HOW TO COMPLETE THIS TASK: In the records below, find the line that holds "Given: Click the Paste clipboard icon". Restate it and every later line exactly, stopping at the end and skipping pictures.

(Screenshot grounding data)

──────────

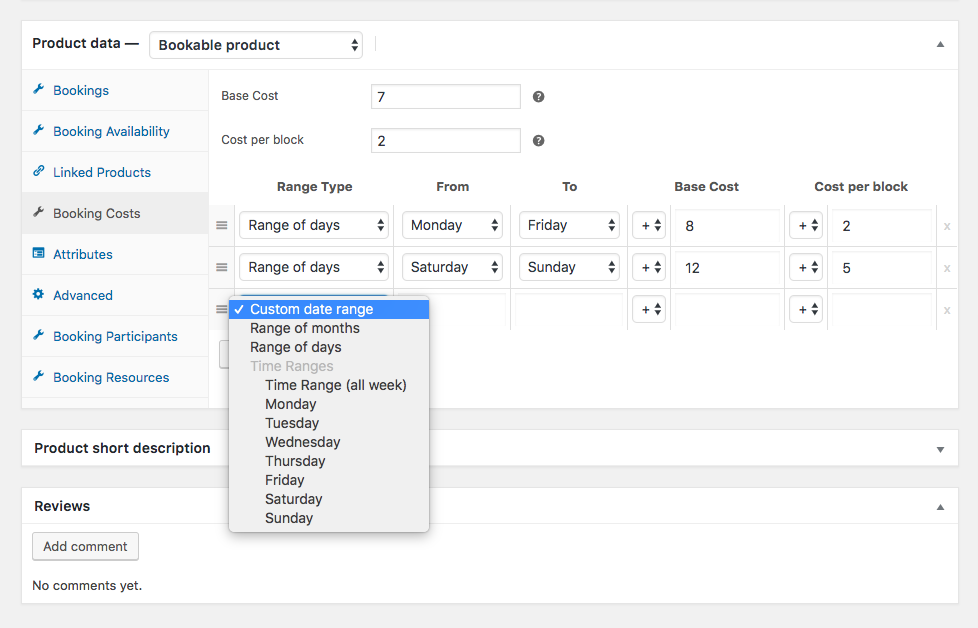
Task: Click the top Base Cost field containing 7
Action: pyautogui.click(x=445, y=97)
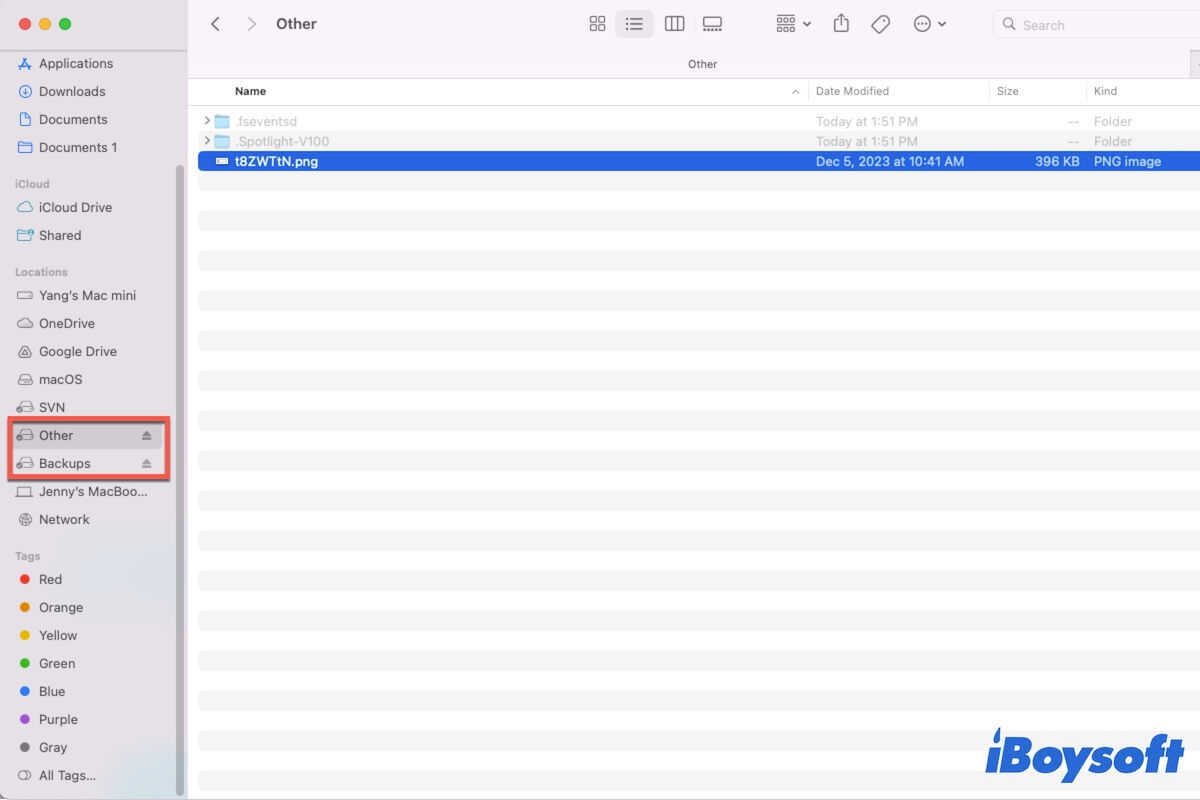Eject the Other drive
This screenshot has width=1200, height=800.
[148, 435]
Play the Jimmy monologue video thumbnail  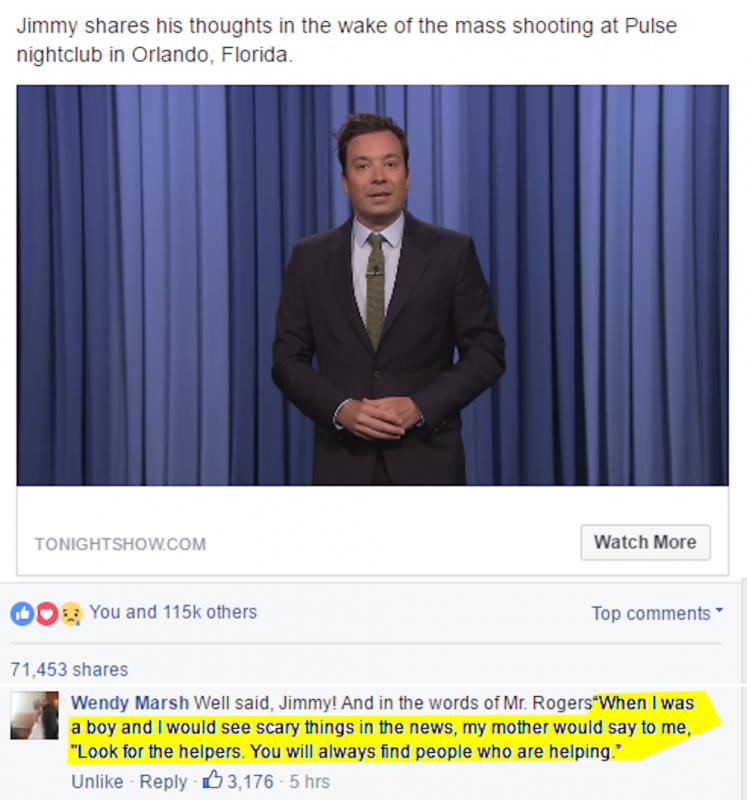coord(372,285)
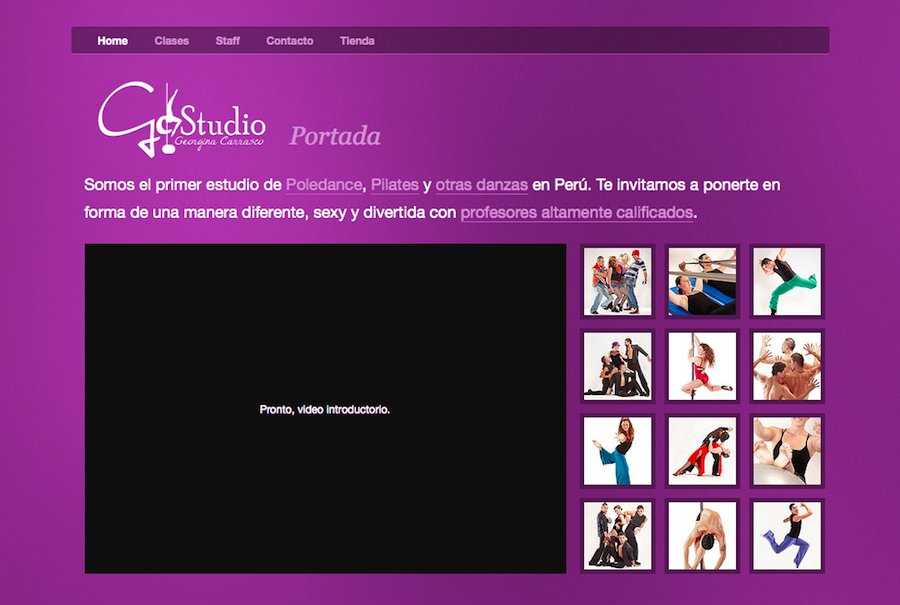View the Pilates reformer photo thumbnail
Viewport: 900px width, 605px height.
tap(702, 280)
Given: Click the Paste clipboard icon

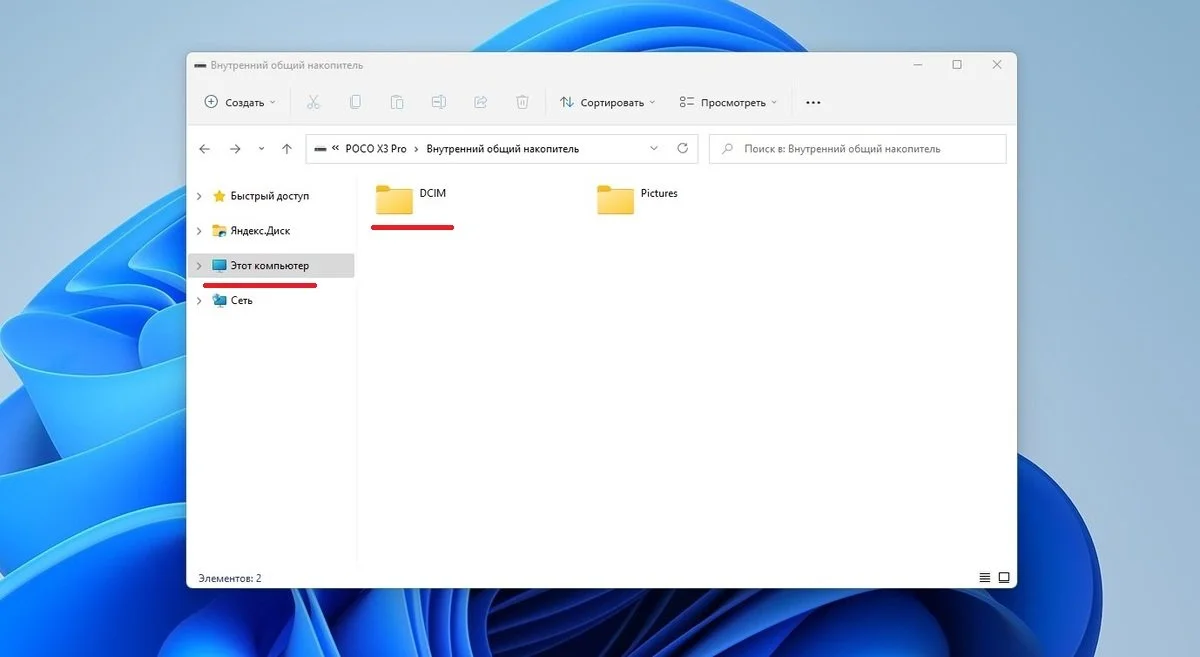Looking at the screenshot, I should click(397, 102).
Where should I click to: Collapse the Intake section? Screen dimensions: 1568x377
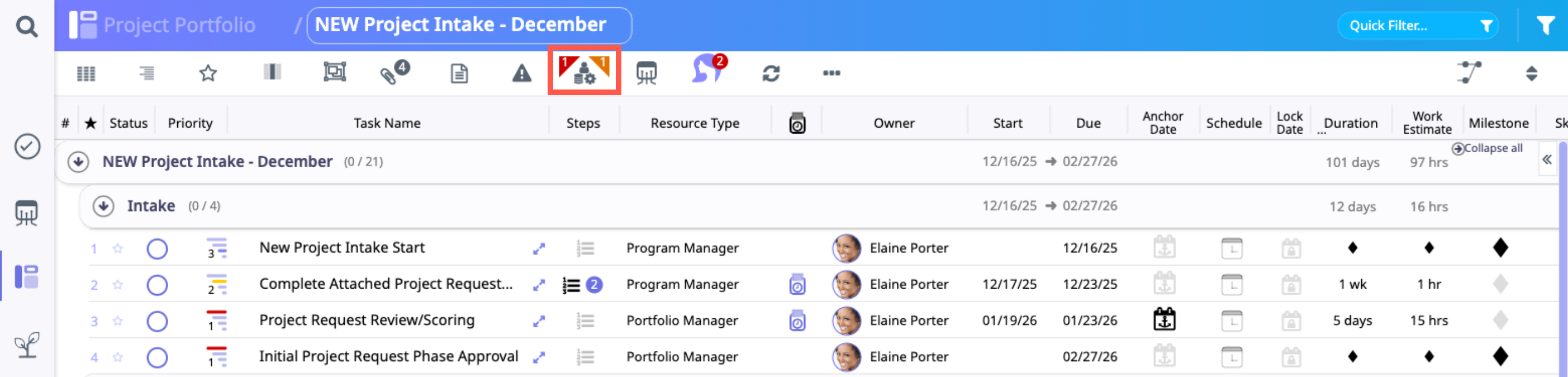coord(103,206)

──────────

RESPONSE FOR THIS EXERCISE:
Given: Click the Paste clipboard icon

Looking at the screenshot, I should click(397, 102).
Where should I click to: Collapse the Intake section? Screen dimensions: 1568x377
coord(103,206)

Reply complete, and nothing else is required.